» WHAT THE EXERCISE ASKS
Quote each of the data items below word for word, omitting the pictures.

begin GIVEN RECORDS

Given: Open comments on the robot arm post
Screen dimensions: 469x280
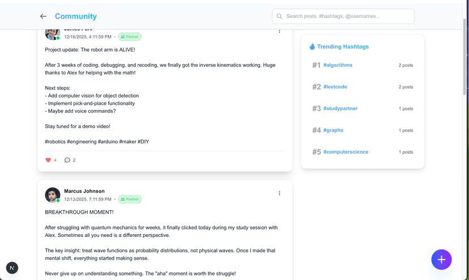Looking at the screenshot, I should click(67, 160).
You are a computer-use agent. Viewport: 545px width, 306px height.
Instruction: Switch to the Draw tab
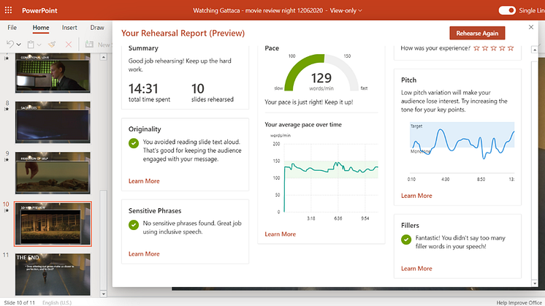pos(97,28)
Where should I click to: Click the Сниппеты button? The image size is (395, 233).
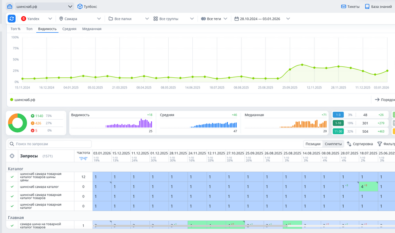(333, 144)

end GIVEN RECORDS

» SOLUTION TO THE EXERCISE
Given: Open comments on the robot arm post
Screen dimensions: 469x280
Looking at the screenshot, I should click(67, 160).
You are a computer-use agent. Viewport: 545px width, 306px height.
Instruction: Switch to the Draw tab
pos(97,28)
Where should I click to: Click the Сниппеты button? The image size is (395, 233).
(333, 144)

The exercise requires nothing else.